Thursday, January 14, 2021

Those Silver Bones

image from

 Those Silver Bones

“I don’t know what it is, but there is just something

extraordinary about the Kalakala.”--Steve Russell.

There once was an Art Deco ferry boat called the

Kalakala. It was launched in 1935 as a ray of hope

during the Depression. It was like a Buck Rogers

space ship churning her way through Puget Sound,

like a Flash Gordon mini-ocean liner, turning heads

for 25 years, like a king-sized turkey roaster with a 

double row of perfect round portholes marching along

each side, one on the car deck, and one for the 

passengers above. A huge flying bridge protruded

out over the bow, capturing a hammerhead profile,

with two tall bow doors opening to a slender bow,

pointed like a sea bird’s beak, like a great shiny sea-

going Indian war canoe--a majestic proud polished

Dali vessel. 

She was decommissioned in 1960. A Californian

bought it to make a restaurant and casino out of

it. It sailed down the coast on its own steam. That

dream failed, and it was bought, and towed to Kodiak

Island in Alaska where it became a rusty scrap heap.

A guy in Seattle bought it, and docked it on the

south end of Lake Union, where it continued to 

deteriorate. In 2012 it was sold for one dollar to

a fellow in Tacoma who towed it to a dock in the

Waterway. After a year, it begin to list starboard,

sadly sinking. She became a hazard to other ships,

so they pumped her bilges and righted her.That’s 

when I met her.

 She was at an industrial dock, not open to the

public. I got permission to photograph it. She was

docked near an empty office trailer. There was a

weather-beaten sign that read--See the Kalakala;

soon to be restored. The sign was rotting, and was 

smeared with sea gull crap.

-------------------------

== Instructions ==
1. List every comparison in the Kalakala piece that is introduced by the words "like a".
2. Resume the Kalakala piece, picking up right after its final sentence.
The data that comes next has no connection to the Kalakala piece.

== Data segment ==
-------------------------

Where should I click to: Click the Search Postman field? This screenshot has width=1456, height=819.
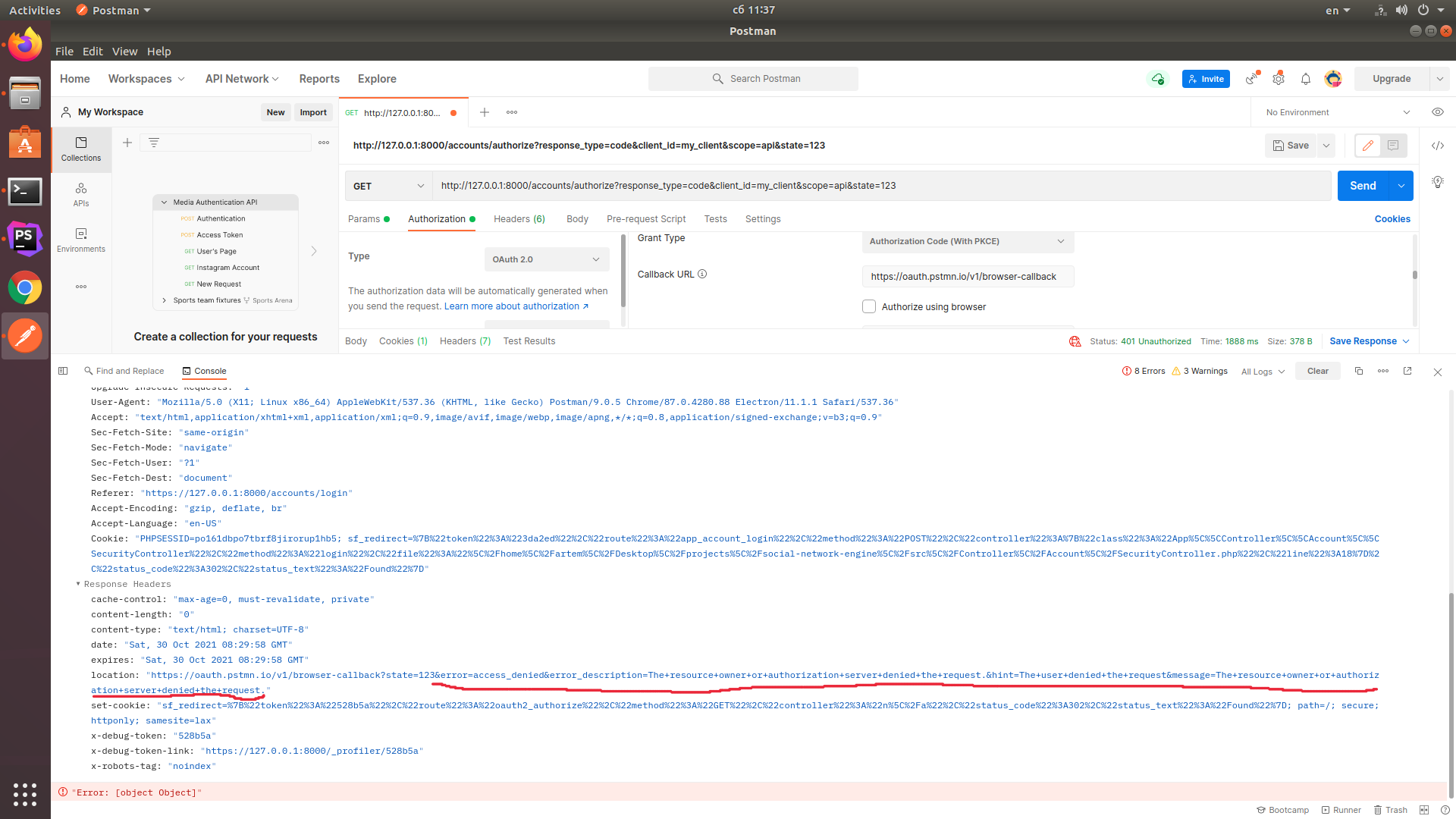[753, 79]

-------------------------

== Solved tasks ==
1.
- like a Buck Rogers space ship
- like a Flash Gordon mini-ocean liner
- like a king-sized turkey roaster
- like a sea bird's beak
- like a great shiny sea-going Indian war canoe

2.
There she was, the Silver Lady. She was aware of 

me as she preened and posed. Her bow doors were 

sprung open, an invite for gulls and crows. There were

two huge truck tires hanging starboard to protect her

from the dock. Her beautiful Native American name 

was covered up with plywood, her stainless steel 

railings were twisted and bent up along her upper deck, 

the flying bridge was pummeled with broken porthole 

glass, her car deck was greasy and splintered, her

stylish benches and tables were lop-sided, she was

pock-marked everywhere with rust holes and

barnacle blemishes, straining like an old athlete rising 

up on shaky timbers one more time, but too arthritic to 

take a bow during her final applause.

I captured images until I began to lose the light,

then just stood there for a while watching her patina

edges soften. I felt like I had experienced an

audience with exiled royalty.  

In ’58 I

saw her shining glorious

in Elliott Bay.

Glenn Buttkus

Posted over at d'Verse Poet's Pub MTB


JadeLi said...

She sounds like a real beauty, Glenn. I bet she loved feeling pretty again in the eye of your camera. We have a couple of big water vessels here that have been through their trials and tribulations as well (The SS Milwaukee Clipper, The LST 393, and the USS Silversides.)

calmkate said...

Great tribute to a most unusual vessel ... something like that could be a great floating gallery! Glad you saw her at both ends of her life

indybev said...

A fascinating read, Glenn. You made the grand lady become very proud and real to those of us reading your story. Sad to discover she's been dismantled, and bits and pieces of her sold and scattered all over the world. What stories she could tell.

Grace said...

This is a wonderful story Glenn. How interesting to see all of these in your words.

Ingrid said...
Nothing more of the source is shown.